She thought she was doing the right thing.

At 29, newly married and planning to start a family, her physician reassured her that staying on an SSRI would be safe during pregnancy. Months later, she discovered she had been pregnant for nearly six weeks before she even realized it — all while taking the drug daily. No one had told her that stopping could require months of careful tapering. No one had explained the chemical’s impact on the developing brain of her unborn child.

That gap — between what women are told and what the science increasingly suggests — was at the center of a contentious FDA expert panel on the use of selective serotonin reuptake inhibitors (SSRIs) in pregnancy. What emerged was less consensus than confrontation: a collision of industry narratives, conflicting data, and regulatory blind spots.

The Scale of the Problem

The stakes are enormous. In the U.S. and Canada, about 5–6% of pregnant women are prescribed antidepressants, most of them SSRIs. Broaden the lens, and one in five women will suffer a perinatal mood disorder. As Commissioner Dr. Marty Makary put it bluntly:

“The more antidepressants we prescribe, the more depression there is. The more insulin we prescribe, the more diabetes there is. The more pain meds we prescribe, the more pain there was.”

Makary wasn’t suggesting causality. His point was structural: America is losing the battle against chronic disease because regulators and industry focus on pharmacology while ignoring root causes — community, light exposure, and social support. In pregnancy, this imbalance becomes even more dangerous because serotonin isn’t just a mood regulator. It is a key embryonic signal shaping the development of the fetal heart, brain, and gut.

The Regulatory Blind Spot

If the thalidomide tragedy of the 1960s was supposed to usher in an era of protection for pregnant women, SSRIs have quietly exposed a loophole: no randomized controlled trials exist for antidepressants in pregnancy. Labeling gaps is glaring. As panelist Dr. Adam Urato, Chief of Maternal-Fetal Medicine at MetroWest Medical Center, pointed out:

  • No warnings about preterm birth or preeclampsia
  • A watered-down postpartum hemorrhage warning
  • Nothing about neurodevelopmental impacts

Urato’s frustration was palpable:

“These drugs alter the mom’s brain. Why wouldn’t they affect the babies? Chemicals have consequences.”
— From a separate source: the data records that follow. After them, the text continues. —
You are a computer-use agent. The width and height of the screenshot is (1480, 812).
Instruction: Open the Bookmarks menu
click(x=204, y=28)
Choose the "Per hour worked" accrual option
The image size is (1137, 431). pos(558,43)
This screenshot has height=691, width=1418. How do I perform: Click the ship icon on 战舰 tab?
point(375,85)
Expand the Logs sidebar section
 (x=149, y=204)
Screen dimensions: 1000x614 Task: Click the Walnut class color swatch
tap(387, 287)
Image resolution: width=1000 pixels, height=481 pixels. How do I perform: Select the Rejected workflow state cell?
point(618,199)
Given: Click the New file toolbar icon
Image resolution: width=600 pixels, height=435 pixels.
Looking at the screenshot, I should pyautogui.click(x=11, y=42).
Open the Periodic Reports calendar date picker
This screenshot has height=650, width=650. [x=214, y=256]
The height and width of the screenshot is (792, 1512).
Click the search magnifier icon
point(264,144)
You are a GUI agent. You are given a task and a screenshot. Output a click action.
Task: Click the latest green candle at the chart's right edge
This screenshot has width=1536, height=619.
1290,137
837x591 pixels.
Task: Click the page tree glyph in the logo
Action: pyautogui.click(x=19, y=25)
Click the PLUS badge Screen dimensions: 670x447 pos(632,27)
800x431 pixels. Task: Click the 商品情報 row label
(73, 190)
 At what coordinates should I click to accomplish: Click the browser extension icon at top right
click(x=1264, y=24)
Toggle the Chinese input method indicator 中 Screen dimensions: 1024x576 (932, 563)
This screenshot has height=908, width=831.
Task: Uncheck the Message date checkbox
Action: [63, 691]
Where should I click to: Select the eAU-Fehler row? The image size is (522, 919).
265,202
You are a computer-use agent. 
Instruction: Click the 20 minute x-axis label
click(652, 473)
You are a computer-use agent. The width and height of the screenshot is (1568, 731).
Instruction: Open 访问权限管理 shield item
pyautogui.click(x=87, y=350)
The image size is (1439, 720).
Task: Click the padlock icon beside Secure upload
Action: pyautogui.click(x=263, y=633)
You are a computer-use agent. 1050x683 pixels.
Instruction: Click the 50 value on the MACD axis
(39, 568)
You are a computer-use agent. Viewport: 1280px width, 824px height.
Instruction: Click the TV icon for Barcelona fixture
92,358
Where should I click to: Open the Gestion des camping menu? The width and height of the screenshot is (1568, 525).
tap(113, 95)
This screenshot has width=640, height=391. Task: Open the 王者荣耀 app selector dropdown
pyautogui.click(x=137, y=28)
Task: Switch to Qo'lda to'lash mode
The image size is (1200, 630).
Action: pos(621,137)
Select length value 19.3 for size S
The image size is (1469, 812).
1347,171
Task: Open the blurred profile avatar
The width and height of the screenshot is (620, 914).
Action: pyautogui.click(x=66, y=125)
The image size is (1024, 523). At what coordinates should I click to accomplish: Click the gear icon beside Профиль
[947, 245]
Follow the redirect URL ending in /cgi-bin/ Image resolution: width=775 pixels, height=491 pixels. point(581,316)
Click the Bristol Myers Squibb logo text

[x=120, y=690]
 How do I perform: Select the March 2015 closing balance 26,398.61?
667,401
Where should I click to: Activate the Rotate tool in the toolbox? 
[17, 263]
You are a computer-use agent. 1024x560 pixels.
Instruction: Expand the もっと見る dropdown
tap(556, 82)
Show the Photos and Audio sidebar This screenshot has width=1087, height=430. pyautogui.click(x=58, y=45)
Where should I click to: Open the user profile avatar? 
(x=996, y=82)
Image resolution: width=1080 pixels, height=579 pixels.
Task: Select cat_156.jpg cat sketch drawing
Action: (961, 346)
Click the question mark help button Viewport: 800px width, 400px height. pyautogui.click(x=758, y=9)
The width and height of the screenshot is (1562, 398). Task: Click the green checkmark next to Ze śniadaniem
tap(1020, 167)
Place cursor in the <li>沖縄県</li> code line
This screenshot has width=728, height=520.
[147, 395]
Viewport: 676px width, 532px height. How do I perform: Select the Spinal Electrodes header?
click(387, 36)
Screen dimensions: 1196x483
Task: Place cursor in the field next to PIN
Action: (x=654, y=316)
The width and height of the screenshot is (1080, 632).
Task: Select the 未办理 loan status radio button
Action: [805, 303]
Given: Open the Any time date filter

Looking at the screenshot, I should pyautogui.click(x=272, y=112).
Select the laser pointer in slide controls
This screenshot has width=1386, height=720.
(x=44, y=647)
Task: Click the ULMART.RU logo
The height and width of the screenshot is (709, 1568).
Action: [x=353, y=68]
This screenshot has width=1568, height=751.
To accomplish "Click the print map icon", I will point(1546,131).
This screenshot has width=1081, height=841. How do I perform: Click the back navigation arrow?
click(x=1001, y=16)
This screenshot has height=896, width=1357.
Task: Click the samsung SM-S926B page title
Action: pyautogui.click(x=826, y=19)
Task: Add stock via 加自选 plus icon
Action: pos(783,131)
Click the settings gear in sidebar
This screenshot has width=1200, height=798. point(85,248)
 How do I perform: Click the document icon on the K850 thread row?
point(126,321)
He cited 12 consecutive MRI studies showing altered fetal brain structure and function following prenatal SSRI exposure. Yet U.S. labels remain silent. For regulators, this is more than a scientific oversight — it’s a credibility crisis. Urato indicated that never before in human history have we chemically altered developing babies like this, and this is happening without any real public warning.

Mechanistic Red Flags

Basic science offers little comfort. Dr. Michael Levin, a developmental biologist at Tufts, described serotonin as an “ancient signaling modality” used by embryos to orient left-right asymmetry, guide neural crest migration, and regulate organogenesis. In his lab, blocking serotonin transport in frog embryos disrupted 40% of normal left-right organ development.

In mammals, similar signals control cell division, adhesion, and calcium flux — foundational steps in building the fetal nervous system. Interfering with serotonin during pregnancy, Levin warned, is not a targeted intervention. It is a system-wide disruption.

Meanwhile, Dr. Jay Gingrich of Columbia University shared human data. In Finnish registry studies, children exposed to SSRIs in utero showed higher rates of depression by adolescence. In MRI-based studies, SSRI-exposed children displayed greater amygdala reactivity to emotional faces, predicting poorer outcomes one year later. Gingrich indicated that while hope for maternal treatment would improve outcomes for the offspring, so far, there isn’t evidence that it does and may worsen them.

Industry Influence and the “Chemical Imbalance” Myth

If the biology raises red flags, the marketing history raises alarms. Dr. Jeffrey Lacasse, Florida State University, reminded the panel that much of SSRI prescribing rests on a debunked theory: that a serotonin deficiency causes depression.

In a survey of 1,100 Americans, 88% still believe depression is caused by a chemical imbalance — a belief shaped by decades of pharmaceutical advertising, including Zoloft’s famous “sad blob” campaign. Nearly half of women of childbearing age who were prescribed SSRIs said their doctor explicitly told them they had a chemical imbalance.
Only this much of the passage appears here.